In article <7840@boulder.Colorado.EDU> eesnyder@boulder.Colorado.EDU 
(Eric E. Snyder) writes:
>All this talk about Fractal Music.....  Where can I find some? 

It's easily generated in the privacy of your own home.  

The following ideas are mostly taken from one of Martin Gardner's
"Mathematical Games" columns in Scientific American, from the late
seventies.  Gardner got his information from Richard F. Voss of the
Thomas J. Watson Research Center.  (Sorry I don't have the exact date;
all I have is a Xerox of the article.)

I'll stick with tone sequences, though the same ideas can be applied
to other musical parameters.  Suppose we chose a scale--diatonic,
chromatic, whatever, preferably over at least a couple of octaves,
and want to generate a "random" sequence of tones, drawn from this
scale.  One approach would be to take a spinner or dice, with as
many faces as we have tones, and simply spin or roll repeatedly, to
get a succession of tones.  Voss calls this a "white melody," in
analogy to white noise.  The key property of this scheme is that
successive notes are totally independent.
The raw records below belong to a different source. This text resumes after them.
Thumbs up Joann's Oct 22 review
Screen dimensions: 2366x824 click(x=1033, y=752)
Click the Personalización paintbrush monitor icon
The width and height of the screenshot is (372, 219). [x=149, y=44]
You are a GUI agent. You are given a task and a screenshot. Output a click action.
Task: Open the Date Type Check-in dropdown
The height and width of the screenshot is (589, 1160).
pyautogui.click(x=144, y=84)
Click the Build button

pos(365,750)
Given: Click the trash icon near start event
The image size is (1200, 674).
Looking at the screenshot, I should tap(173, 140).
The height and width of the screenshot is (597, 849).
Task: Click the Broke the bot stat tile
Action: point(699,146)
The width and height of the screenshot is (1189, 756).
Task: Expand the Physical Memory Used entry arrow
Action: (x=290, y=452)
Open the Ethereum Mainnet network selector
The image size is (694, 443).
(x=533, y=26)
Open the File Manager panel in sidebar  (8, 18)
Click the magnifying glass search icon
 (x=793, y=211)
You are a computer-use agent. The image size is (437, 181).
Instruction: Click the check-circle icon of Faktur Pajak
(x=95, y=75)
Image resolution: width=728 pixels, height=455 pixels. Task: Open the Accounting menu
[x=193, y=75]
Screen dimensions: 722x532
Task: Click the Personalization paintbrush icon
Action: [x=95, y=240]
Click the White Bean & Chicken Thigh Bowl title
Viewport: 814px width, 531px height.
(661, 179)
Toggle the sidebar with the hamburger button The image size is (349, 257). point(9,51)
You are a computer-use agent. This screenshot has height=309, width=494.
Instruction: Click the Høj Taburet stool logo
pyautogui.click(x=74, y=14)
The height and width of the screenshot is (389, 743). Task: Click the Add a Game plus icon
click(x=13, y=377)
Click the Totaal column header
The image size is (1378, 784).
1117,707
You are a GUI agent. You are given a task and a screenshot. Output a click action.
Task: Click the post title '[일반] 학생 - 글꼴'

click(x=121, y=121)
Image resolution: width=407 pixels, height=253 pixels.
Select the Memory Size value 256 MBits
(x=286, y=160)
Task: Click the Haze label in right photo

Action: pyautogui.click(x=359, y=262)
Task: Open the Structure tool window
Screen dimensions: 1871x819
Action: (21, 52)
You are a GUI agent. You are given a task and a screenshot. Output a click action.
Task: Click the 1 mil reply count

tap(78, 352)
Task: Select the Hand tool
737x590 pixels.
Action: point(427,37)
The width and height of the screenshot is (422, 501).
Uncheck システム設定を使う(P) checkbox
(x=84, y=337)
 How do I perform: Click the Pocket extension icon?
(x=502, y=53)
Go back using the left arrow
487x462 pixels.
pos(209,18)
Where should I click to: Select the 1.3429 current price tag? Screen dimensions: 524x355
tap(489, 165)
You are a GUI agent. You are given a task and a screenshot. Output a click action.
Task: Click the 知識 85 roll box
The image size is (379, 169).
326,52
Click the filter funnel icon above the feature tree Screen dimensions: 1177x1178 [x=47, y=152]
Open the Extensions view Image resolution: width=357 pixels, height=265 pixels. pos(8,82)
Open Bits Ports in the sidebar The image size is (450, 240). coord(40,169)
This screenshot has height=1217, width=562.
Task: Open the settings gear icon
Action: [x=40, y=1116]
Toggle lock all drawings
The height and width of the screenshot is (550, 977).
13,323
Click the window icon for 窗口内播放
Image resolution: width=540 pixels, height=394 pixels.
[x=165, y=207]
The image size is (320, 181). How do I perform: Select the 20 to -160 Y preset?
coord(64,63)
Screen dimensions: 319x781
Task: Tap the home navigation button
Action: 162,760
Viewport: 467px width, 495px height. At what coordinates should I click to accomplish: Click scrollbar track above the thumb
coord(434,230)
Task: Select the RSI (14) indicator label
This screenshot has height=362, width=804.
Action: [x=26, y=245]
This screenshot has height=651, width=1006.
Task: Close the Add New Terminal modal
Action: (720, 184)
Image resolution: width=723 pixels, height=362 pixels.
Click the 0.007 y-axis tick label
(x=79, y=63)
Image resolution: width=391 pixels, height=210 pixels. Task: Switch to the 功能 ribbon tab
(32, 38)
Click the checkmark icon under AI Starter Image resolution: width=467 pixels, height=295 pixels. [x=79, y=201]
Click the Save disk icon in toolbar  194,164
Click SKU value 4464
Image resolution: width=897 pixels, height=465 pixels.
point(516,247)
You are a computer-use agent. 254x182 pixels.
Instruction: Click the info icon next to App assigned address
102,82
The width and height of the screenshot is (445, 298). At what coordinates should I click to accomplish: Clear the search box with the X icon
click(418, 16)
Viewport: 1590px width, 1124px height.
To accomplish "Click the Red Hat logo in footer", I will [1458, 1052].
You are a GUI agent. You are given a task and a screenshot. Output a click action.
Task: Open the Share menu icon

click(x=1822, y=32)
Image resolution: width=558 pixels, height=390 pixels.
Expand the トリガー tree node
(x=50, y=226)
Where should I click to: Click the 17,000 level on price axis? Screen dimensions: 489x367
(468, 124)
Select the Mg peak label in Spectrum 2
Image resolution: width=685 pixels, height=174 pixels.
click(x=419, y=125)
An alternate approach would be to pick a starting point, and use a
spinner numbered, e.g., -2, -1, 0, +1, +2, or whatever range is
desired.  Successive spins give the direction to go, for the next
note: up 2, down 1, etc.  Voss calls this a "brown melody," in
analogy with Brownian motion.  With this scheme, successive notes
depend very strongly on previous notes.

White and Brownian noise are both "scaling noise," and so in some
sense, either white or brown music is fractal music, although "fractal
music" is generally taken to be a sort of compromise between the two.
The idea of "fractal music" is to get a sequence that is neither
uncorrelated nor too strongly correlated.  (Technically, white noise
has a spectral density of 1/(f^0), brownian noise a spectral density
of 1/(f^2), and what we would like is a tone generation scheme that
corresponds to noise with a spectral density of 1/f.)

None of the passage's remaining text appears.